• What you should do: Each line below should be written out again without any change.

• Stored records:
=====
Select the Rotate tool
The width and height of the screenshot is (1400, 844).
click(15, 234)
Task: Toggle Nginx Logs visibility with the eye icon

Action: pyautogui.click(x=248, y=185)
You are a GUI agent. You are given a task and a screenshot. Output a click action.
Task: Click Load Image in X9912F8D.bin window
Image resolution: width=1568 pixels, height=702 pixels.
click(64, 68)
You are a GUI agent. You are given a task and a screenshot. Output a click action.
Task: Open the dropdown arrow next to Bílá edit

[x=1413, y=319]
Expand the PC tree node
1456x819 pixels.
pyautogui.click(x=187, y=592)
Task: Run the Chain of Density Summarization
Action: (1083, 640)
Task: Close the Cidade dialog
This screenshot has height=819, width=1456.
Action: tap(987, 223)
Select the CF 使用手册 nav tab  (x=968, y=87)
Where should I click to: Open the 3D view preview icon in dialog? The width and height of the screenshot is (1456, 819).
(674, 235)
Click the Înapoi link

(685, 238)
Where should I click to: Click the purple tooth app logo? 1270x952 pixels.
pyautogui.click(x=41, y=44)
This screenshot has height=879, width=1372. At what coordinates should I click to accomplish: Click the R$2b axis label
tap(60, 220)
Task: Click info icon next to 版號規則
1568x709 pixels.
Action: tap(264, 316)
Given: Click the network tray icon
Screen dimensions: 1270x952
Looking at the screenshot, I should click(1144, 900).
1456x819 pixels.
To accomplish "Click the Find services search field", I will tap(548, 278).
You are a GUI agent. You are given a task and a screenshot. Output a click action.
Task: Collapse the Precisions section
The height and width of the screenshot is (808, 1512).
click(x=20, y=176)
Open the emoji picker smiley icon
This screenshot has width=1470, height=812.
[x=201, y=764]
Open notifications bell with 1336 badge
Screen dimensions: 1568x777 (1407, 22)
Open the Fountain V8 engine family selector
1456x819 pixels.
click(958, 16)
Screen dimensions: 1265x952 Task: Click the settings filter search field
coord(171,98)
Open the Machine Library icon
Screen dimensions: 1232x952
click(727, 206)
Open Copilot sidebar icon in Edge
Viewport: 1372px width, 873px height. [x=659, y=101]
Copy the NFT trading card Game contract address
=====
• Task answer:
Select the Rotate tool
The width and height of the screenshot is (1400, 844).
click(15, 234)
Task: Toggle Nginx Logs visibility with the eye icon

Action: pyautogui.click(x=248, y=185)
You are a GUI agent. You are given a task and a screenshot. Output a click action.
Task: Click Load Image in X9912F8D.bin window
Image resolution: width=1568 pixels, height=702 pixels.
click(64, 68)
You are a GUI agent. You are given a task and a screenshot. Output a click action.
Task: Open the dropdown arrow next to Bílá edit

[x=1413, y=319]
Expand the PC tree node
1456x819 pixels.
pyautogui.click(x=187, y=592)
Task: Run the Chain of Density Summarization
Action: (1083, 640)
Task: Close the Cidade dialog
This screenshot has height=819, width=1456.
Action: tap(987, 223)
Select the CF 使用手册 nav tab  (x=968, y=87)
Where should I click to: Open the 3D view preview icon in dialog? The width and height of the screenshot is (1456, 819).
(674, 235)
Click the Înapoi link

(685, 238)
Where should I click to: Click the purple tooth app logo? 1270x952 pixels.
pyautogui.click(x=41, y=44)
This screenshot has height=879, width=1372. At what coordinates should I click to accomplish: Click the R$2b axis label
tap(60, 220)
Task: Click info icon next to 版號規則
1568x709 pixels.
Action: tap(264, 316)
Given: Click the network tray icon
Screen dimensions: 1270x952
Looking at the screenshot, I should click(1144, 900).
1456x819 pixels.
To accomplish "Click the Find services search field", I will tap(548, 278).
You are a GUI agent. You are given a task and a screenshot. Output a click action.
Task: Collapse the Precisions section
The height and width of the screenshot is (808, 1512).
click(x=20, y=176)
Open the emoji picker smiley icon
This screenshot has width=1470, height=812.
[x=201, y=764]
Open notifications bell with 1336 badge
Screen dimensions: 1568x777 (1407, 22)
Open the Fountain V8 engine family selector
1456x819 pixels.
click(958, 16)
Screen dimensions: 1265x952 Task: Click the settings filter search field
coord(171,98)
Open the Machine Library icon
Screen dimensions: 1232x952
click(727, 206)
Open Copilot sidebar icon in Edge
Viewport: 1372px width, 873px height. [x=659, y=101]
Copy the NFT trading card Game contract address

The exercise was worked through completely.